Aim of the exercise –
Copy the entries without a single change. Pictures should be dropped.

-- Data extract follows --

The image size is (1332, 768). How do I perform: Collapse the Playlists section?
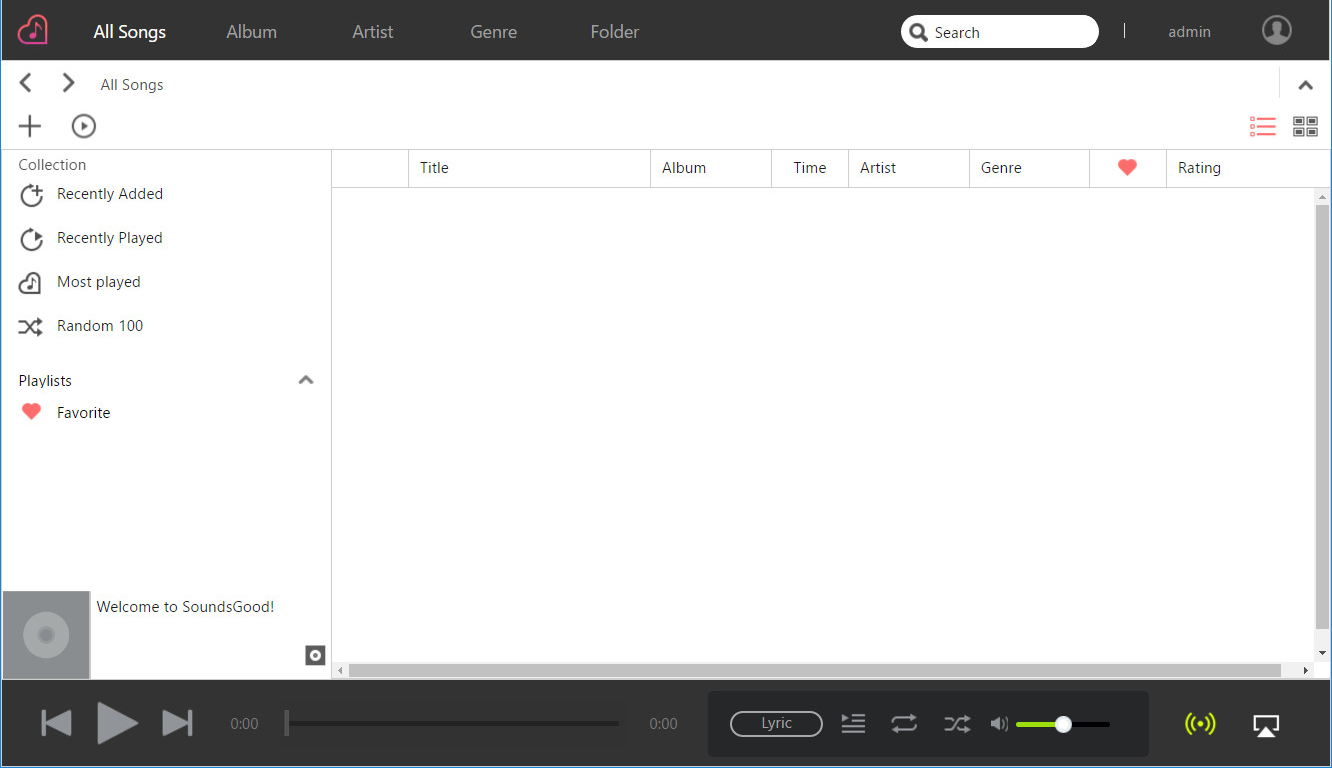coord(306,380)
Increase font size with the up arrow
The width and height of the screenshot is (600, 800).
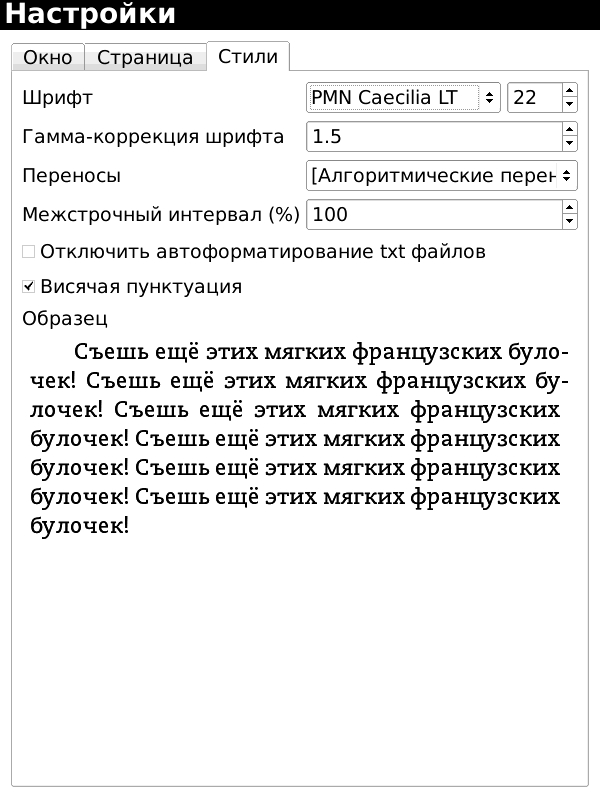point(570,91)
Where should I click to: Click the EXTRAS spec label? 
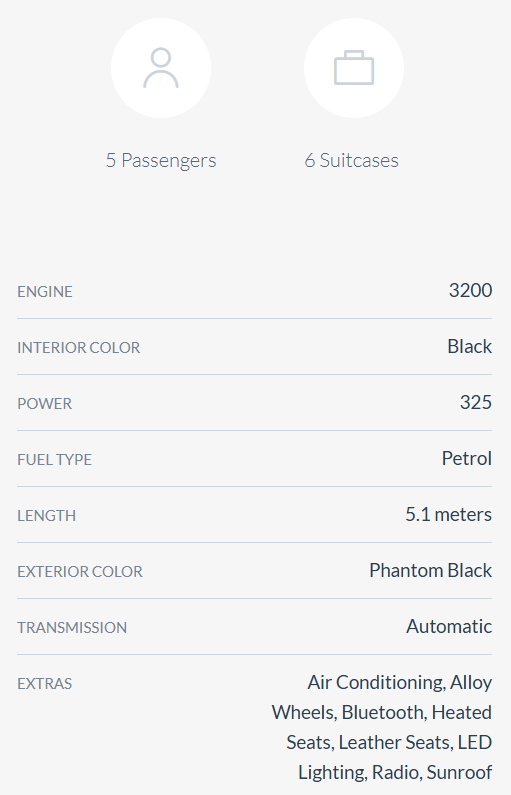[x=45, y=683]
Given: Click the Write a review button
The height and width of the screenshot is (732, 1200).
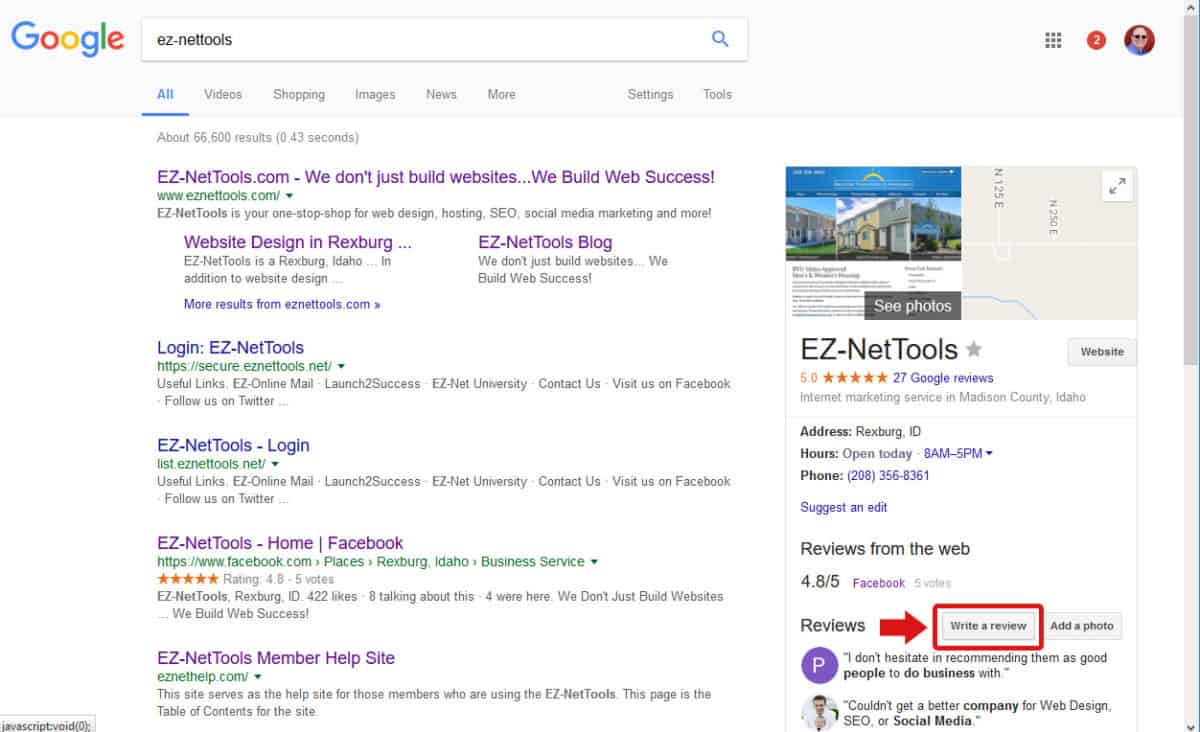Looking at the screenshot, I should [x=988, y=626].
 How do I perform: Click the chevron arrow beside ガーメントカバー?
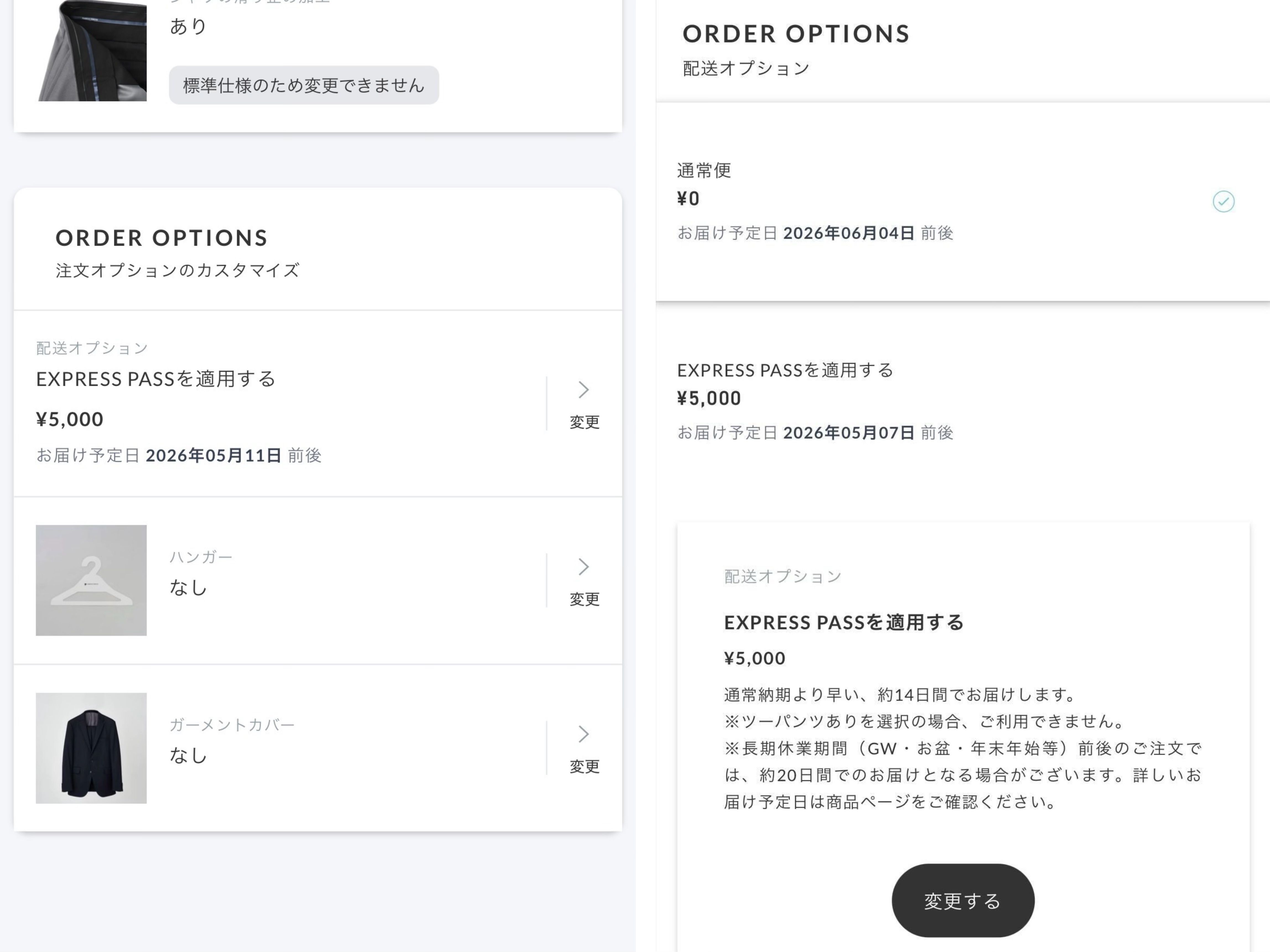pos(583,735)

-- Data extract concluded --

Solved problem –
The image size is (1332, 768). How do I perform: Collapse the Playlists section?
coord(306,380)
Increase font size with the up arrow
The width and height of the screenshot is (600, 800).
point(570,91)
Where should I click to: Click the EXTRAS spec label? 
[x=45, y=683]
Given: Click the Write a review button
The height and width of the screenshot is (732, 1200).
Looking at the screenshot, I should [x=988, y=626].
 How do I perform: Click the chevron arrow beside ガーメントカバー?
pos(583,735)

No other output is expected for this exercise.